Limitations and Trade-offs
- Privacy vs. Utility: The more data GUM ingests, the more powerful its inferences, but this amplifies privacy risks. The Audit module mitigates but does not eliminate these risks.
- Generalization: GUMs are limited by the scope of observed modalities; activities outside the computer or on unobserved devices are not captured.
- Model Limitations: Current LLMs and VLMs are prone to hallucinations, misattributions, and context forgetting. The retrieval and revision pipeline compensates for these weaknesses, but future end-to-end models may subsume these steps.
- Resource Requirements: Running GUMs with large models (e.g., Llama 3.3 70B, Qwen 2.5 VL) requires significant compute (80GB H100 GPUs in the study), though quantization and model distillation are feasible paths for on-device deployment.

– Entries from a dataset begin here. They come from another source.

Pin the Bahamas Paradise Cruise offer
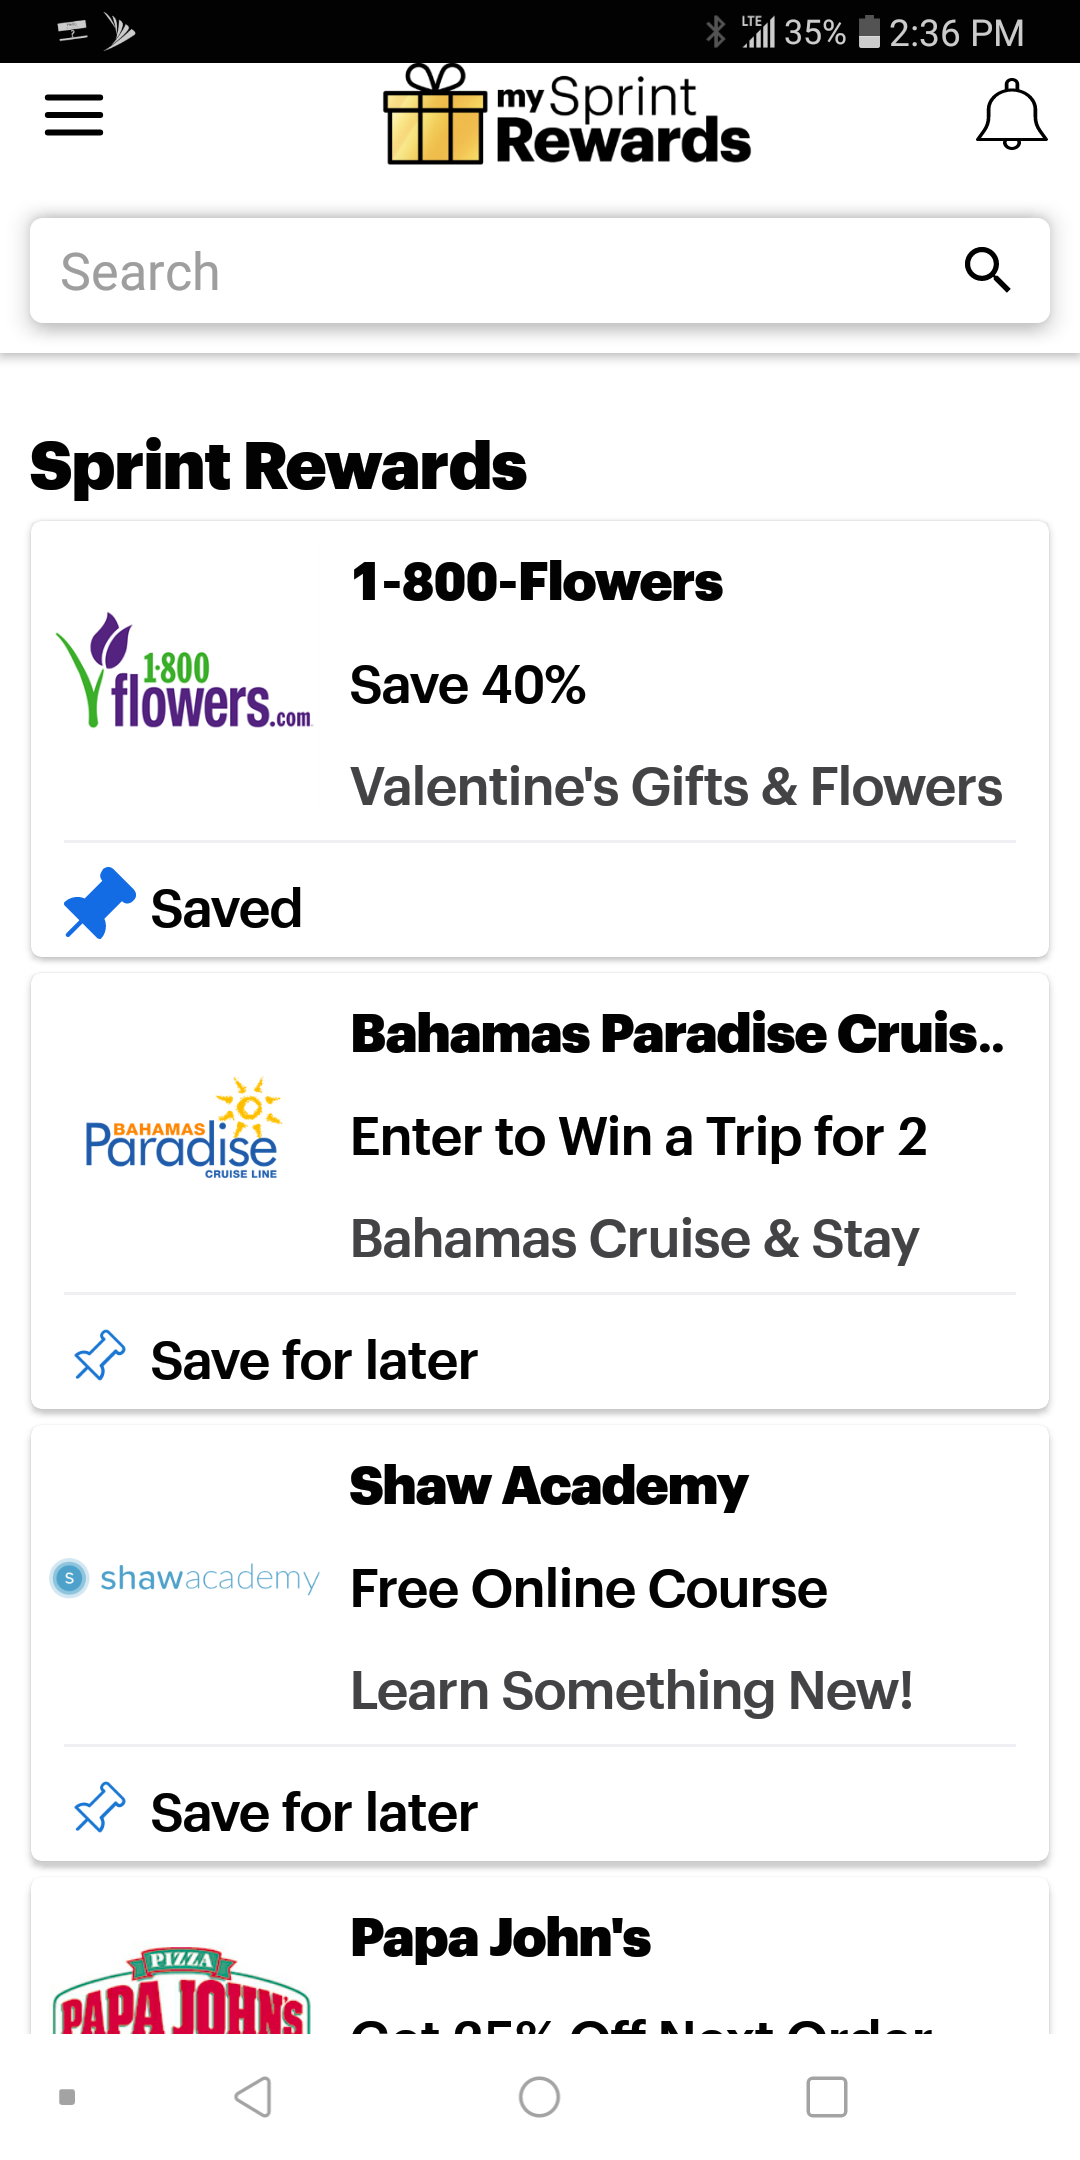 (x=99, y=1357)
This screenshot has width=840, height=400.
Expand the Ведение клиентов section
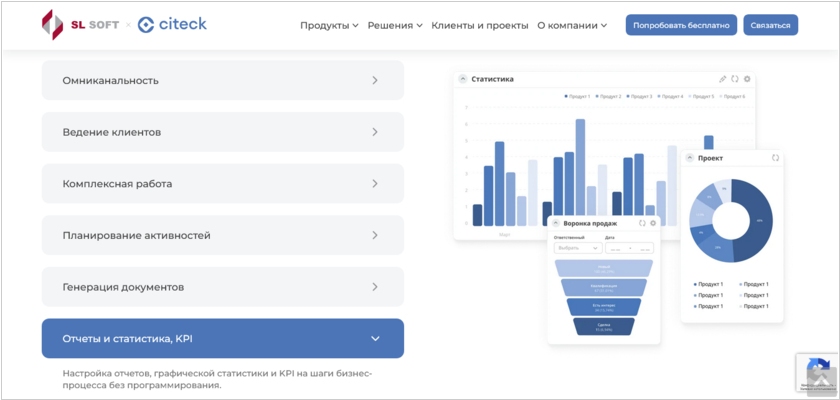tap(222, 132)

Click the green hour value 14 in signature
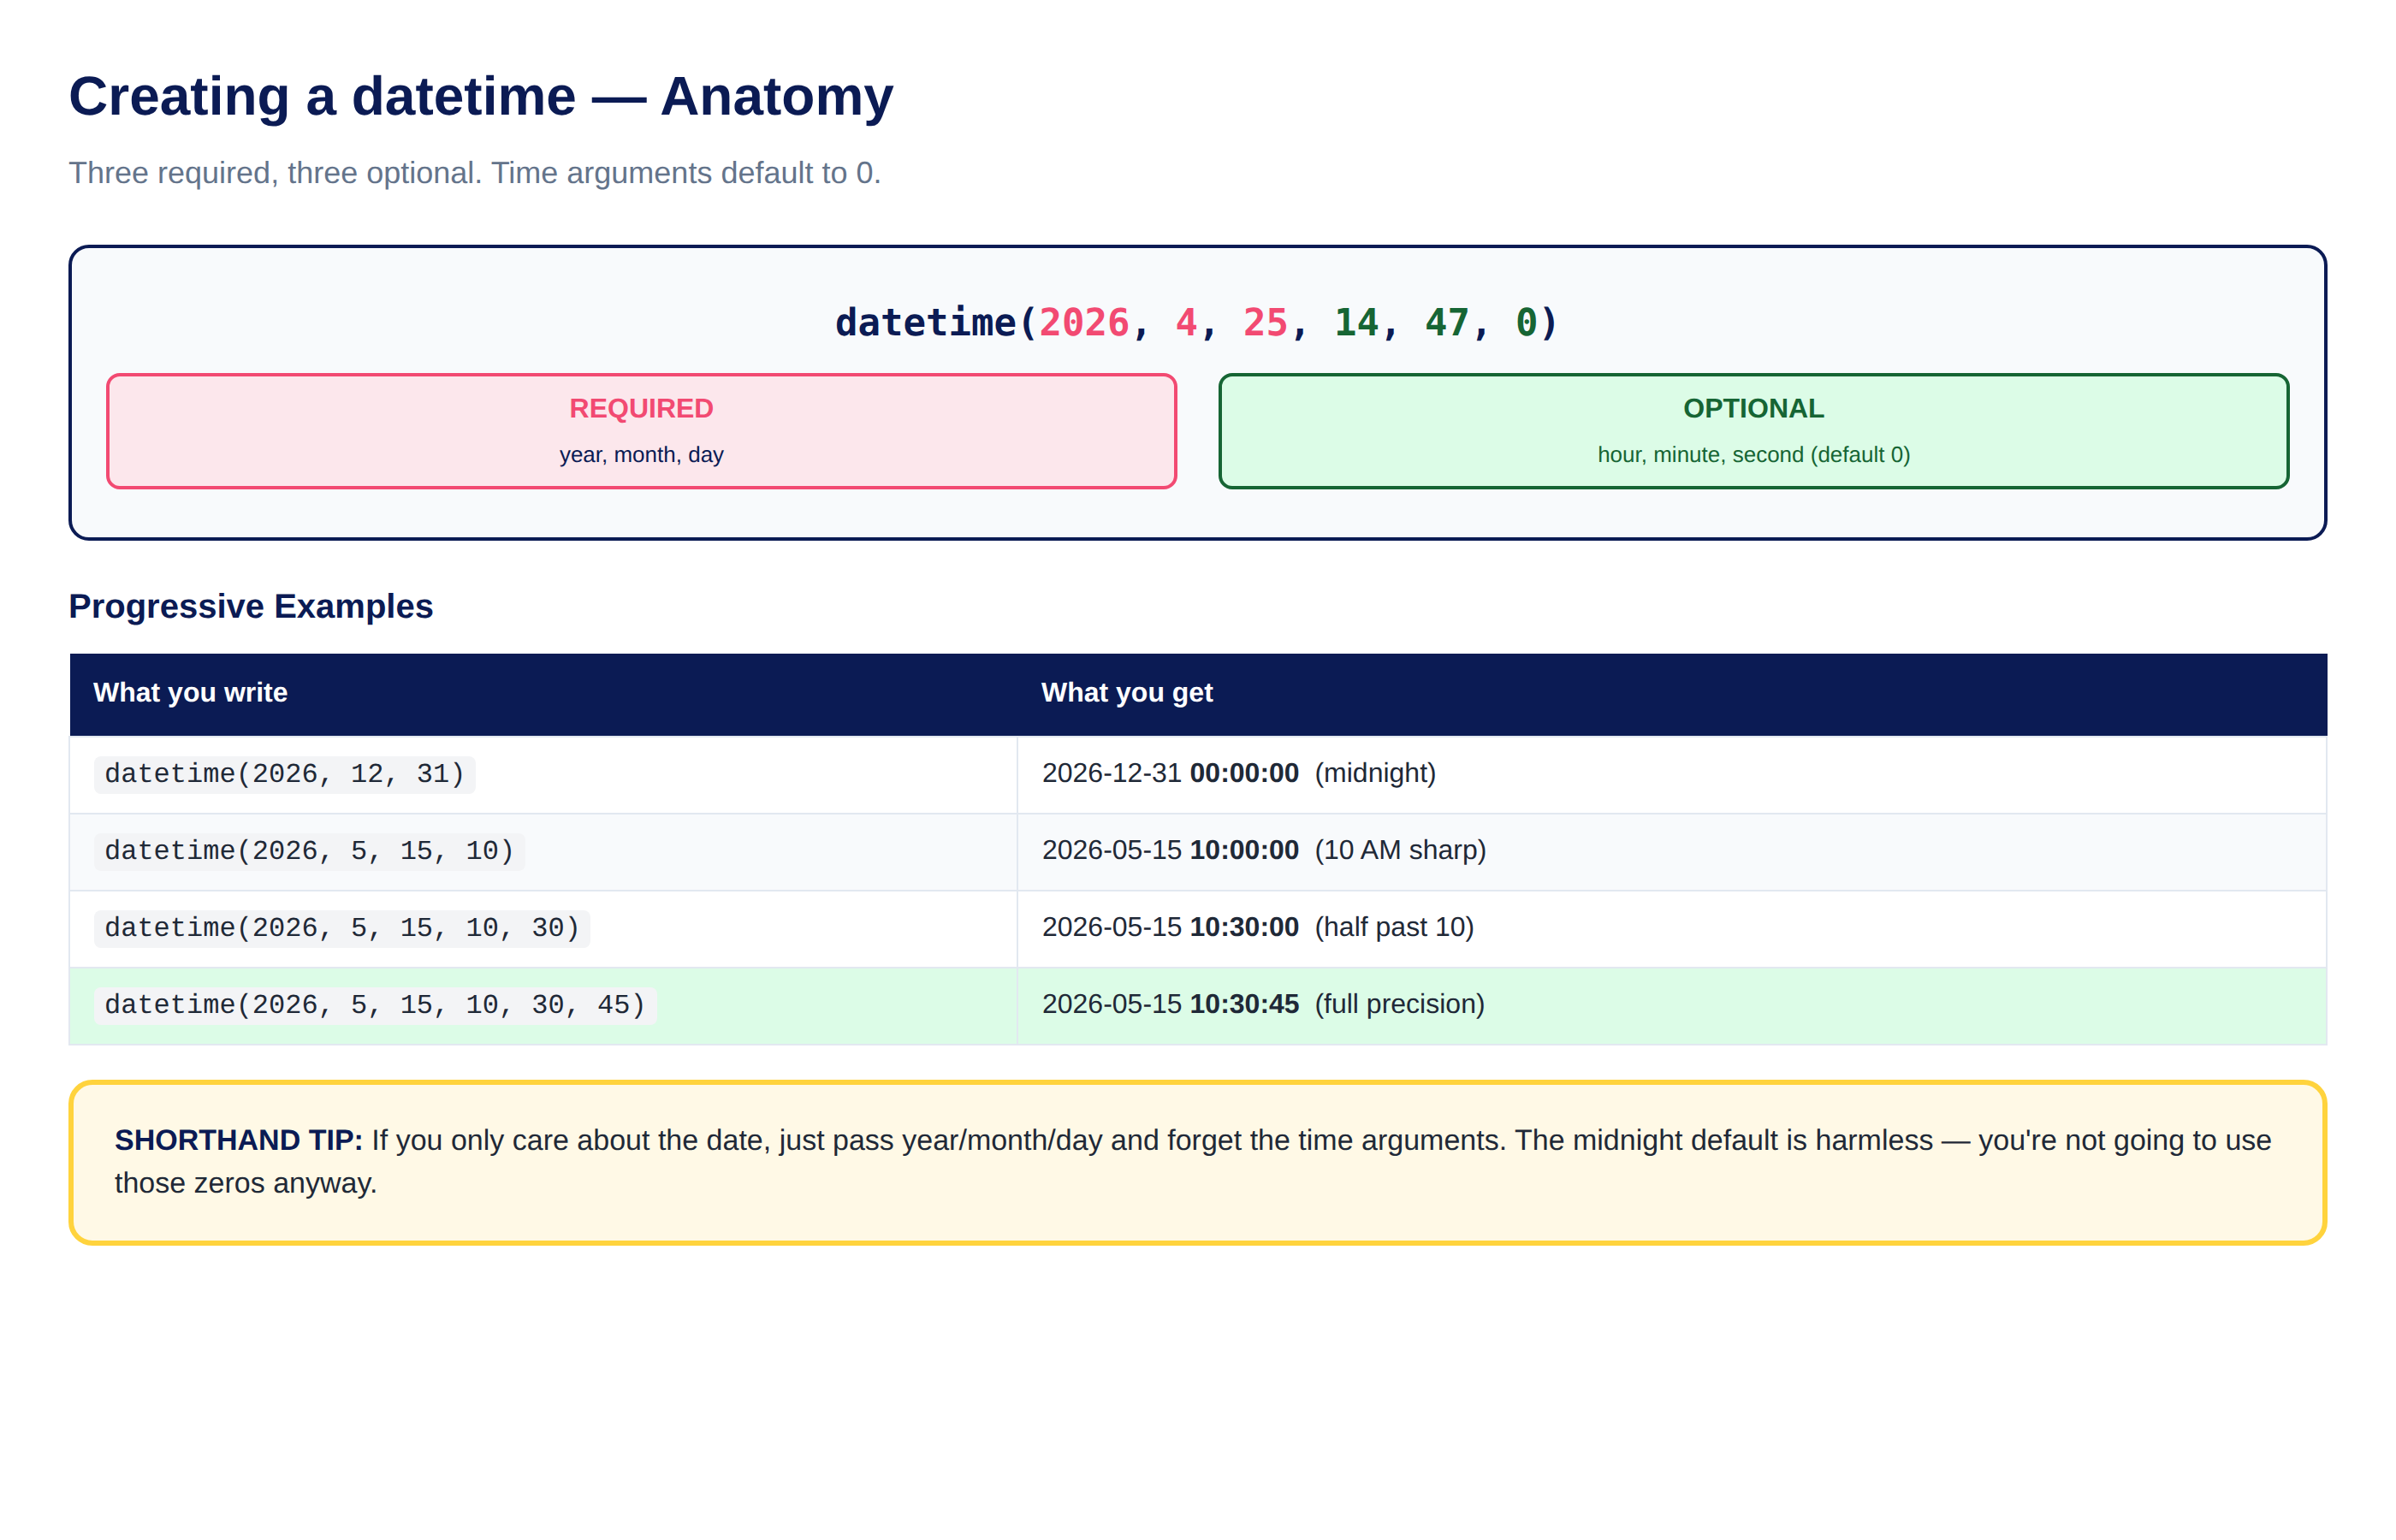click(x=1356, y=323)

- Adversarial Manipulation: GUMs are vulnerable to prompt injection and adversarial data, necessitating further research on robust filtering and user-in-the-loop validation.
Implications and Future Directions
GUMs represent a significant step toward unified, cross-application user modeling, enabling both classic and novel HCI applications. The architecture is modular and extensible, supporting integration with future, more efficient multimodal models and additional sensor modalities. Key research directions include:
- On-device, privacy-preserving inference: Model distillation and quantization to enable local deployment without cloud dependencies.
- Adversarial robustness: Developing techniques for detecting and mitigating manipulation via malicious observations.
- Ethical safeguards: Ensuring user agency, transparency, and auditability in proposition generation and suggestion execution.
- Long-term adaptation: Investigating mechanisms for lifelong learning, user-driven proposition editing, and dynamic privacy norm modeling.
Conclusion
The GUM framework operationalizes a general, multimodal, and privacy-aware approach to user modeling, moving beyond application-specific silos. Empirical results demonstrate that GUMs can synthesize accurate, calibrated, and actionable inferences from unstructured user behavior, supporting both reactive and proactive system behaviors. While challenges remain in privacy, robustness, and resource efficiency, GUMs provide a foundation for the next generation of context-aware, adaptive, and user-aligned interactive systems.